March 7, 200917 yr A better way than writing it to a file would be to expose it via the /proc/mdcmd interface, or an http get to the emhttp server.
March 7, 200917 yr /etc/unraid_version is the debian way. Ive no clue how slackware proper does it as Im a debian man. For such a trivial file i find myself for one reason or another looking at it quite often though.
March 7, 200917 yr I did a lot of research a while back as to how to pick up the unRAID version number. The only place I think it is stored is in emhttp. You could easily parse the binary and pull out the version number ("\0version={version}\0"). Best would be an enhancement from Tom to access this via mdcmd or some other structured way, as has already been noted.
March 7, 200917 yr Author A better way than writing it to a file would be to expose it via the /proc/mdcmd interface, or an http get to the emhttp server. /prod/mdcmd can only expose the "md" driver version. It has nothing at all to do with emhttp and the version of unRAID. The /proc interface is only available for kernel objects. emhttm is a user process. I don't think it can use /proc without changing it into a kernel module paired with a user-interface program. an http request can be done today, but it runs into issue when a password is set, unless you are able to issue a GET to a specific URL (or set of URLs) without dealing with having to embed a ID/PASSWORD in the request string. If there is no root password, it can be gotten with root@Tower:~# wget -q -O - localhost/main.htm | grep "version:" | sed -e "s/<[^>]*>//g" version: 4.4.2 Joe L.
March 7, 200917 yr According to google established slackware convention closes matched debian: /etc/slackware-version It also seems many other distributions follow this as well. To my eye it seems logical to follow this route as well. I like the idea of "easily parse the binary and pull out the version number ("\0version={version}\0")." but i would then be placing the results in the version file to save the need for subsequent parsing. What would the exact command be for this kind of parse?

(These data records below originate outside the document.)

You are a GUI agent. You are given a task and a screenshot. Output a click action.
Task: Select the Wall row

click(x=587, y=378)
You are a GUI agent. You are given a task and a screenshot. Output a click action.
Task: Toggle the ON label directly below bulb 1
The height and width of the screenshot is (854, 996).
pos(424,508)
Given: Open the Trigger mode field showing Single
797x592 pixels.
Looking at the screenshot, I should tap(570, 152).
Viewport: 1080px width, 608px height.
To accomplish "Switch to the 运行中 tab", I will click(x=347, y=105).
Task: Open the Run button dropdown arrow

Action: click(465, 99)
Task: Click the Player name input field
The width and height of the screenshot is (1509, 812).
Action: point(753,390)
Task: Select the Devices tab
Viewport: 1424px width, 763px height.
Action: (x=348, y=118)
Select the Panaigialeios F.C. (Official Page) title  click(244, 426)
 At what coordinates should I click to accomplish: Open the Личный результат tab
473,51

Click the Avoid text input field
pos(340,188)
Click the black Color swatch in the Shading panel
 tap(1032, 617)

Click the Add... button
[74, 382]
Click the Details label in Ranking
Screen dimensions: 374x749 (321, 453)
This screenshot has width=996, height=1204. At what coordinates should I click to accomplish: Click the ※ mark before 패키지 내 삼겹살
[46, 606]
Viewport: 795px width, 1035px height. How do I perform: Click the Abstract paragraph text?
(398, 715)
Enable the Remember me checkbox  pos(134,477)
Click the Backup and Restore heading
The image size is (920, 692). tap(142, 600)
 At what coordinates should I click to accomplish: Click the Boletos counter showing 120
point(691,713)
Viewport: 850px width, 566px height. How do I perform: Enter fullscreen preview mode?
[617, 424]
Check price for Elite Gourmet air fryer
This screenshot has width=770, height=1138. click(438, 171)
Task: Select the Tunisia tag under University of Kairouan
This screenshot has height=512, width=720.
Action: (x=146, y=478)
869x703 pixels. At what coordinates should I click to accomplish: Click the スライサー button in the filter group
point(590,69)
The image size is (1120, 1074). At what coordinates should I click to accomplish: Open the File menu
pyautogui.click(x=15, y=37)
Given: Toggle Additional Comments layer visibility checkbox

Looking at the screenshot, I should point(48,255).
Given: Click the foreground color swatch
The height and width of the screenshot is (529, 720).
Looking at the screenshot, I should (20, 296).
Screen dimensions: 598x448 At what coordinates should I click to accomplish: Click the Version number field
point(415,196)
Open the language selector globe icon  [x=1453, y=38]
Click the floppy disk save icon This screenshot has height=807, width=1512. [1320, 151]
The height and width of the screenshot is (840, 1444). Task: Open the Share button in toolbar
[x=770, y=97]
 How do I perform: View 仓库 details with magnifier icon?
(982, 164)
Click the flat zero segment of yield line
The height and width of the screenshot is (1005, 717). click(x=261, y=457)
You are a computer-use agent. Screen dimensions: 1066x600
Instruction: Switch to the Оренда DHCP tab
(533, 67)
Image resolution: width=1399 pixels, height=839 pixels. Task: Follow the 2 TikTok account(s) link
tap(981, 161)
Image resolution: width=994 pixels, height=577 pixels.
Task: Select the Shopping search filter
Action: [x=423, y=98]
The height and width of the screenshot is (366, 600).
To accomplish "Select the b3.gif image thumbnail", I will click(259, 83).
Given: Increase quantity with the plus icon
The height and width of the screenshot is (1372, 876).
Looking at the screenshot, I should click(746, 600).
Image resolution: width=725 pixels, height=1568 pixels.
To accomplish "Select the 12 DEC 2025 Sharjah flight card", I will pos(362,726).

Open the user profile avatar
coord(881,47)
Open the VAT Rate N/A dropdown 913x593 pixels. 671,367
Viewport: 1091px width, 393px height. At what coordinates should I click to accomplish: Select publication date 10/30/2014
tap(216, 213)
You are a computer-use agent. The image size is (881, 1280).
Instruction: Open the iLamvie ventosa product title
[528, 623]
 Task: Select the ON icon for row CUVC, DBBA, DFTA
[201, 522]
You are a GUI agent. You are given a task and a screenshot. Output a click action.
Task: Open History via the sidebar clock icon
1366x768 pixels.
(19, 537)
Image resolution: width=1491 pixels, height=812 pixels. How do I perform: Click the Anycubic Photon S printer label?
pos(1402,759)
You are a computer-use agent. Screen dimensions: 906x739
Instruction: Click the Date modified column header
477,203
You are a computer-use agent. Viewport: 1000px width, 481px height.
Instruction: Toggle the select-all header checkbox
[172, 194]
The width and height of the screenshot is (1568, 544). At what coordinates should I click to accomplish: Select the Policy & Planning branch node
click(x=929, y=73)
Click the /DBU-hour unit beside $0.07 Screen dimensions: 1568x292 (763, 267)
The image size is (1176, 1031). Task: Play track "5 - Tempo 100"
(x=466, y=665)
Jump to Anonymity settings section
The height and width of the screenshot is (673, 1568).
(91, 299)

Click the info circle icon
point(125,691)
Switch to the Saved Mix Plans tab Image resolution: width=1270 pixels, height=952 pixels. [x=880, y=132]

March 7, 200917 yr Author According to google established slackware convention closes matched debian: /etc/slackware-version It also seems many other distributions follow this as well. To my eye it seems logical to follow this route as well. I like the idea of "easily parse the binary and pull out the version number ("\0version={version}\0")." but i would then be placing the results in the version file to save the need for subsequent parsing. What would the exact command be for this kind of parse? Try this: strings /usr/local/sbin/emhttp | grep version= version=4.4.2 No worry about a password at all, or networking, or anything we don't currently have available. It will work as long as the searched for "string" contains "version=" Joe L.
March 7, 200917 yr The /proc interface is only available for kernel objects. emhttm is a user process. I don't think it can use /proc without changing it into a kernel module paired with a user-interface program. True, but the structure can be written to by emhttp, so it is available via /proc/mdcmd. The problem with greping emhttp on disk, is that it might not be the actually running copy. (I admit, this is highly unlikely!) I'll add an emhttp grep to the code that populates unraid->current_version I don't think it should be unRAID-Web that writes the /etc/unraid_version file. Folks can add an emhttp grep in their go script and echo > /etc/unraid_version if they want.
March 7, 200917 yr Author The /proc interface is only available for kernel objects. emhttm is a user process. I don't think it can use /proc without changing it into a kernel module paired with a user-interface program. True, but the structure can be written to by emhttp, so it is available via /proc/mdcmd. So obvious (now that you mention it), and so true*. It can be as simple as a parameter that can be set by emhttp with something like mdcmd set version 4.4.1 Joe L. *I feel so dumb... I should have thought of using /proc/mdcmd in that way myself.